Sejak Soeharto lengser, katanya, peringatan Pemerintah Revolusioner Republik Indonesia (PRRI) tidak pernah dilakukan lagi. Padahal, PRRI bukanlah pemberontak seperti yang diasumsikan orang-orang di pusat selama ini. “Kami tidak mau disebut pemberontak. Kami meminta reformasi dan otonomi daerah,” kata pria kelahiran Alanglaweh, 21 Desember 1940 yang bergabung dengan PRRI sejak pertama berdiri itu.

Mawi—begitu dia dipanggil—yang pada saat itu (tahun 1957) baru berusia 17 tahun, memilih berjuang dengan bergabung bersama PRRI pimpinan Mr Sjafruddin Prawiranegara.

Baginya, PRRI adalah perjuangan untuk mengembalikan Indonesia seperti yang dicita-citakan Proklamasi Kemerdekaan. Bukan sebuah gerakan untuk mengkudeta pemerintah pusat. Di luar itu, dia tidak tahu pasti apa motif di balik pendirian PRRI. Sebagai anak muda, di benaknya hanya berjuang atas nama bangsa. “Kami dilengkapi senjata lengkap. Kolonel M Simbolon menjadi pemimpin kami di lapangan,” kenangnya.

Tiga tahun berjuang bersama PRRI hingga 1960, kecintaannya pada Indonesia bertambah besar. Dia ingat bagaimana Bung Hatta mengundurkan diri sebagai wakil presiden akibat tidak sepaham dengan kepemimpinan Soekarno. Begitu juga Sjahrir, yang banyak membantu mereka dari luar negeri, termasuk menyuplai senjata. “Mereka itu menginginkan Indonesia yang baik, yang tidak ada kepentingan,” imbuhnya.

Namun yang paling dia ingat adalah peristiwa peperangan di Triarga, Bukittinggi, antara pasukan PRRI dengan tentara pusat. Di akhir 1959 itu, dia ingat betul ketika selongsong Basoka pasukannya menyisir leher kanannya akibat salah mengambil posisi.

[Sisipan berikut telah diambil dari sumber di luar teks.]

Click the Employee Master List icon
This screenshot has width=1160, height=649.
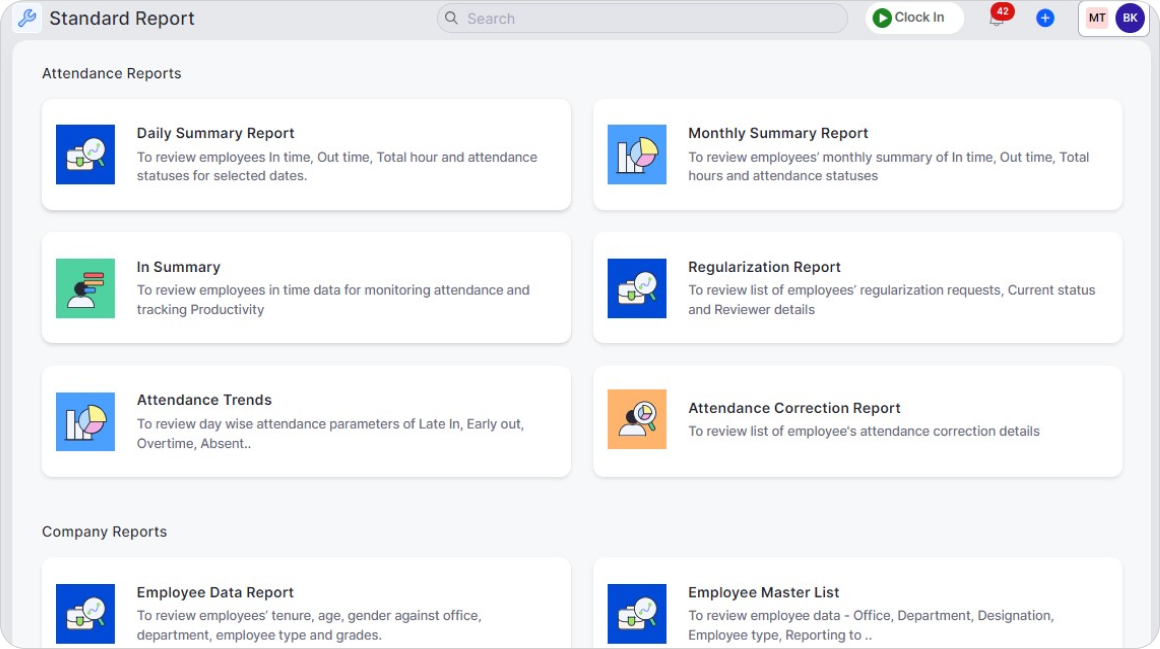click(637, 613)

Kontan saja, kejadian ini menyebabkan pendarahan serius di bagian lehernya. Dia tak sadarkan diri selama dua hari. “Saya dirawat di RS Bukittinggi sampai 45 hari. Tapi saya masih ingin turun berperang,” katanya.

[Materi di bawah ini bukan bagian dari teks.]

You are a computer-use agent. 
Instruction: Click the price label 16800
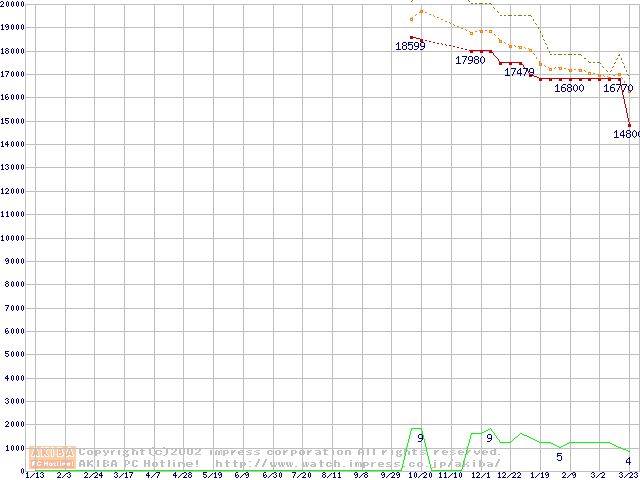pos(569,88)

Setelah peristiwa PRRI berakhir, Mawi kembali ke Padang dan menikahi gadis pujaannya, Timurwati. Sayang, nasib mantan prajurit I PRRI itu kurang beruntung. Untuk menghidupi keluarga barunya, dia terpaksa kerja serabutan hingga tahun 1970 sebelum diangkat Dinas Sosial Provinsi Sumatera Barat sebagai petugas penjaga makam pahlawan.

Dengan senang hati dia menerima pekerjaan itu. Ayah enam orang anak ini mengaku berkerja di makam pahlawan seperti merawat kembali teman-teman seperjuangannya yang telah pergi. Apalagi, katanya, di makam pahlawan Kusuma Negara ada banyak tentara PRRI yang ikut dimakamkan di situ.

Ketika pensiun pada tahun 2006, Mawi mengaku sedih. Tapi, dia masih tetap turun tangan mengerjakan pekerjaan yang biasa menjadi rutinitasnya. “Mereka di sini pahlawan kita, kalau bukan karena mereka belum tentu kita merdeka. Jasa mereka itu, harus kita kenang terus,” tuturnya berapi sekaligus sedih menyaksikan generasi sekarang yang kurang menghargai para pahlawan.

Atas pengabdian itu, pada 2007 Darmawi akhirnya dianugerahi Bintang Satya Lencana oleh pemerintah Republik Indonesia. “Saya tidak menyangka diberi penghargaan setinggi itu. Saya berterima kasih kepada Allah SWT,” katanya. Mawi mengaku masih ingin terus mengurusi makam pahlawan, sampai akhir hayatnya.